=== MATERIALS PROVIDED ===

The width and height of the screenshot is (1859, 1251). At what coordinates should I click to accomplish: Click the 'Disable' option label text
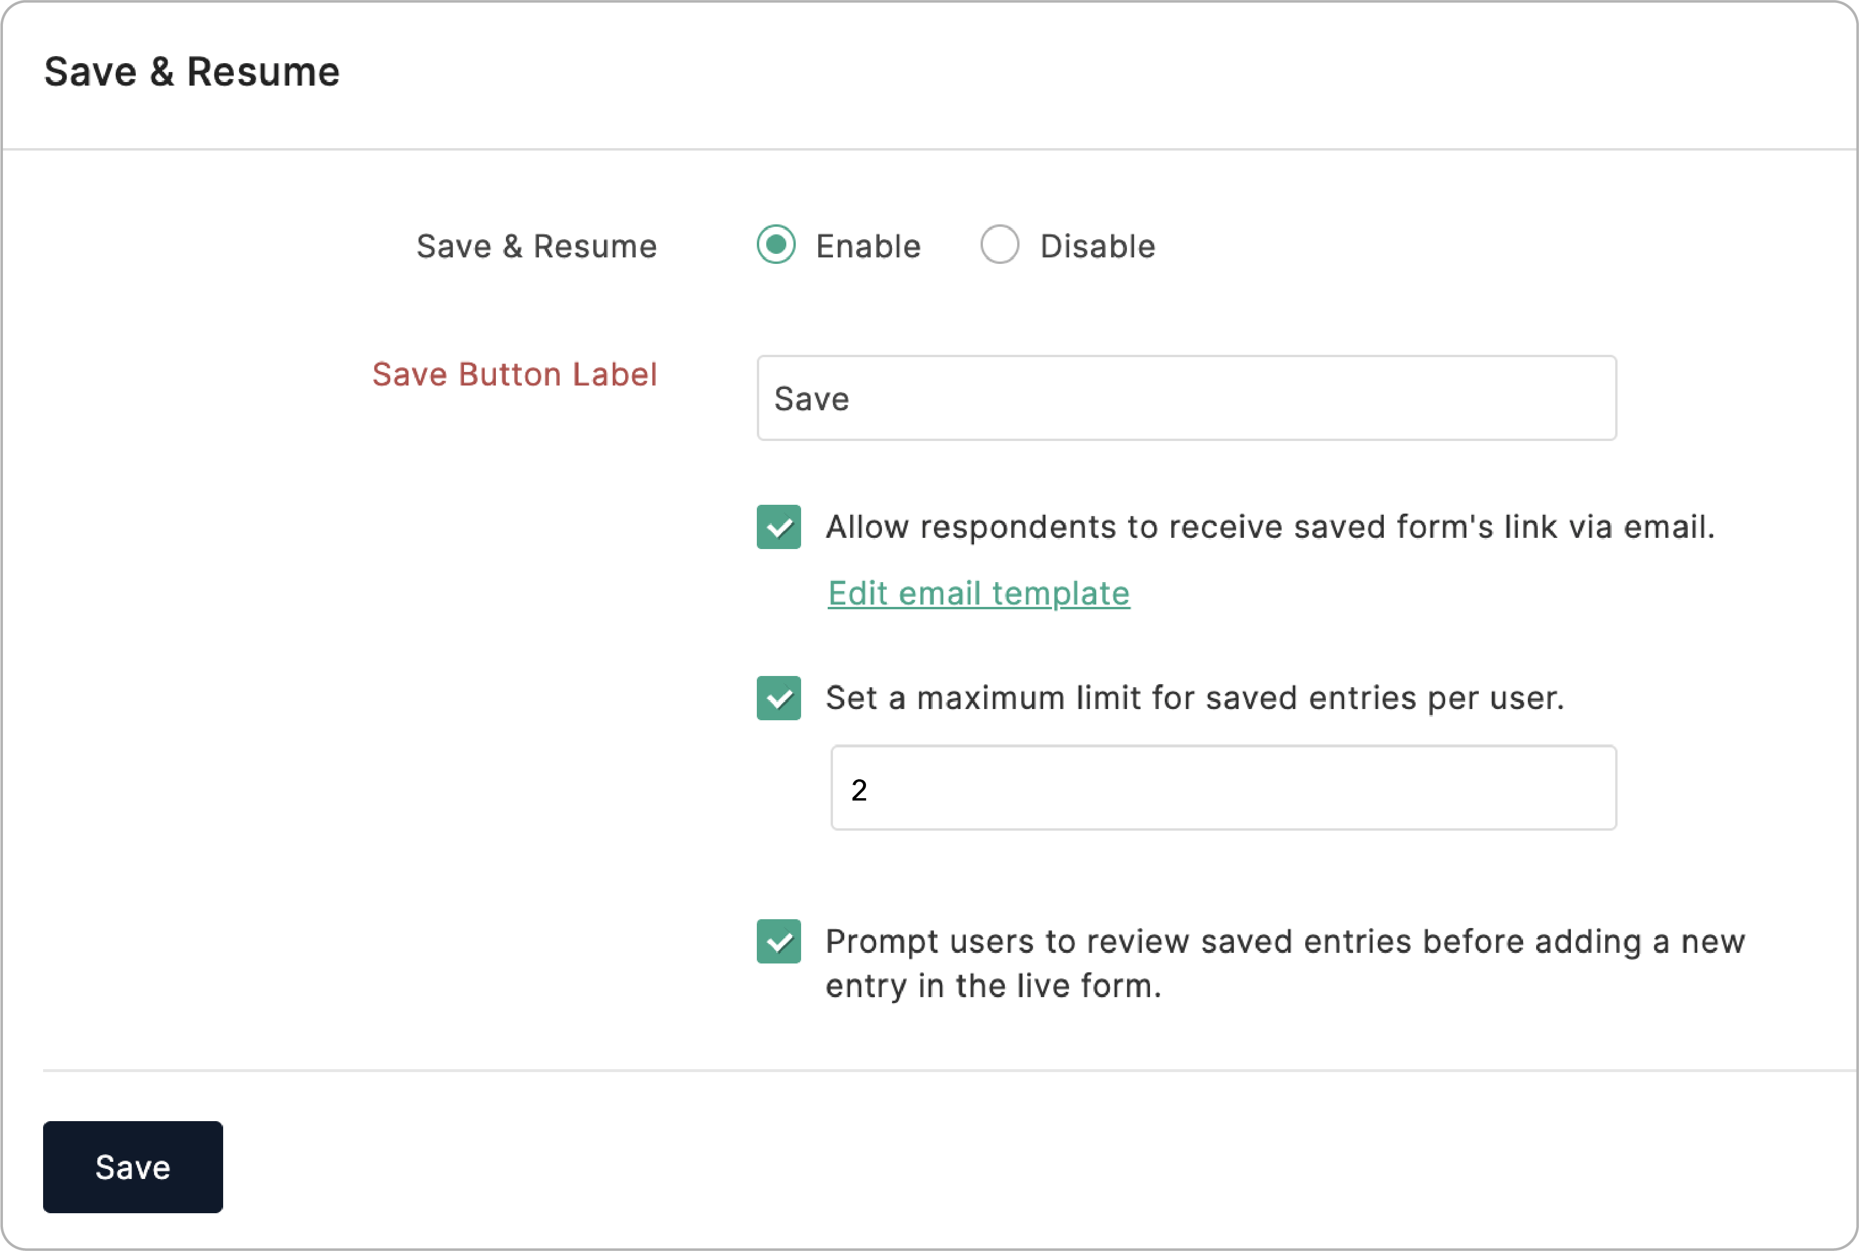[1097, 247]
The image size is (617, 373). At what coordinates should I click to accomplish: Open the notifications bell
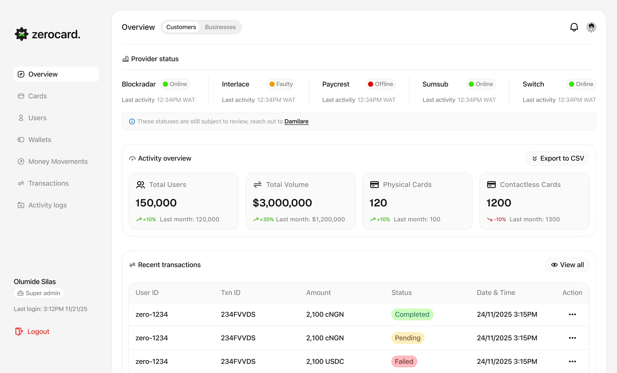coord(574,27)
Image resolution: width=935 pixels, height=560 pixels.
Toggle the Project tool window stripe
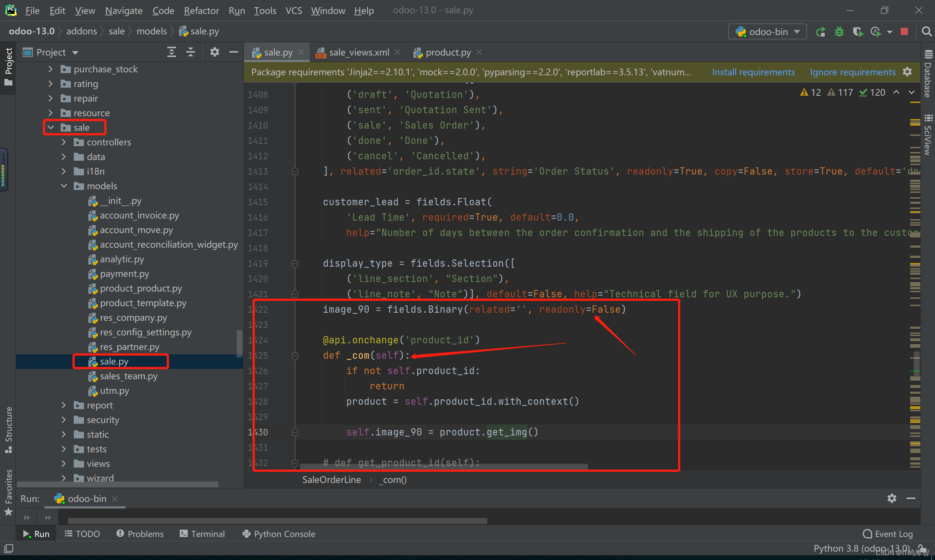(x=8, y=66)

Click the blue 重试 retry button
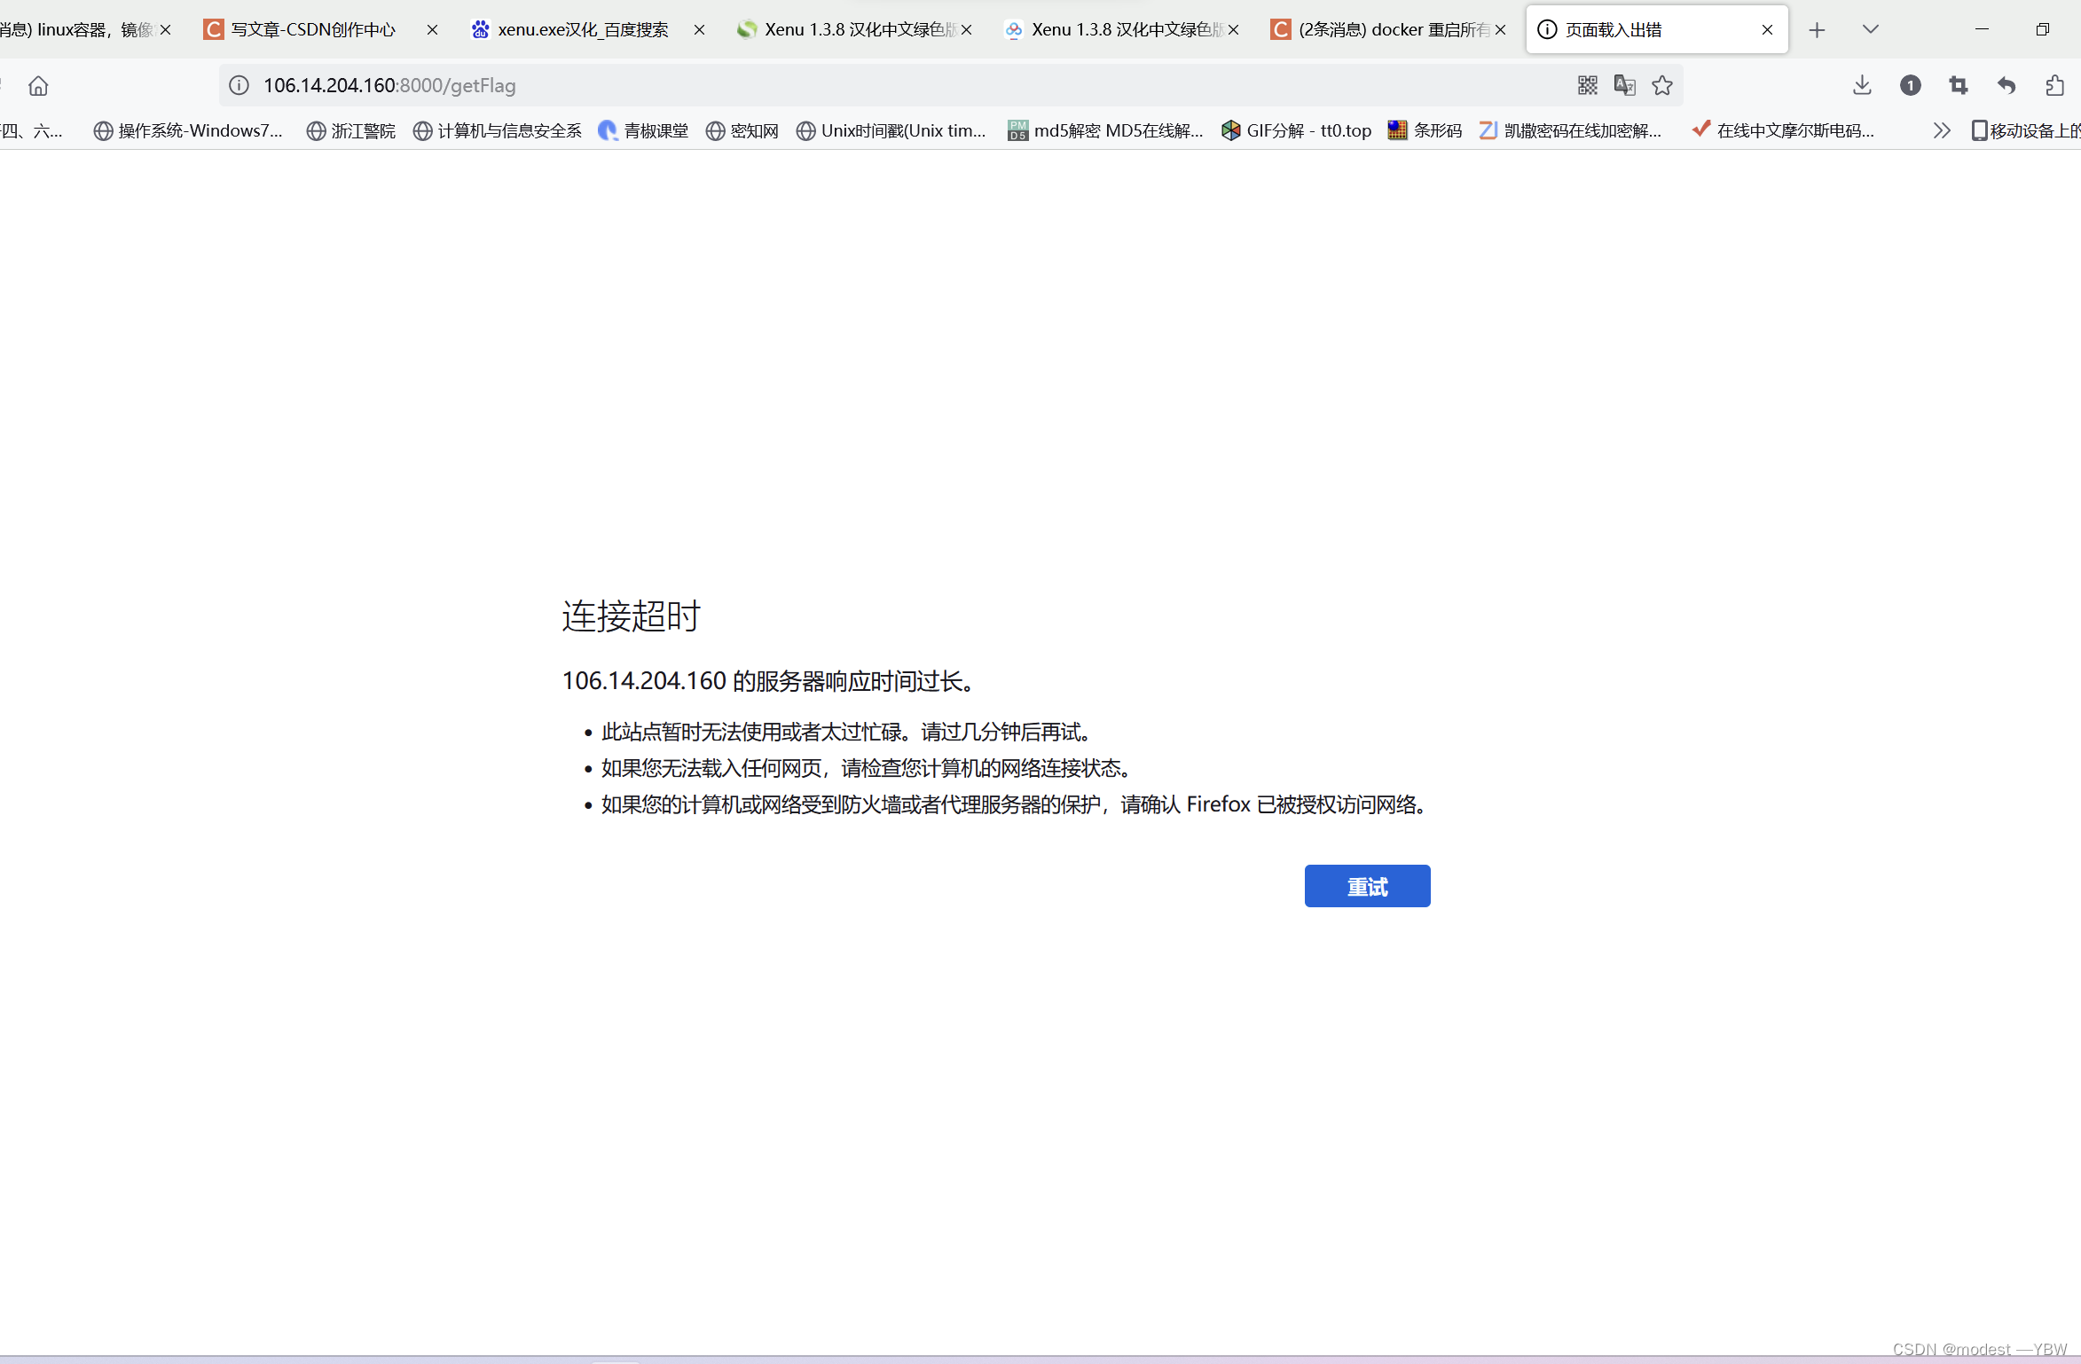[x=1367, y=886]
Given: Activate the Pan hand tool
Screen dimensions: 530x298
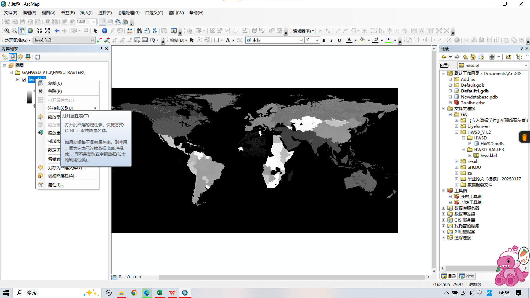Looking at the screenshot, I should point(22,31).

=== WHAT IS REQUIRED ===
Could you set down word for word each line from the one holding "Click the blue 重试 retry button" through the end of the material above, without any pictures?

=== RESPONSE AREA ===
Click the blue 重试 retry button
[x=1367, y=886]
Given: Activate the Pan hand tool
Screen dimensions: 530x298
Looking at the screenshot, I should point(22,31).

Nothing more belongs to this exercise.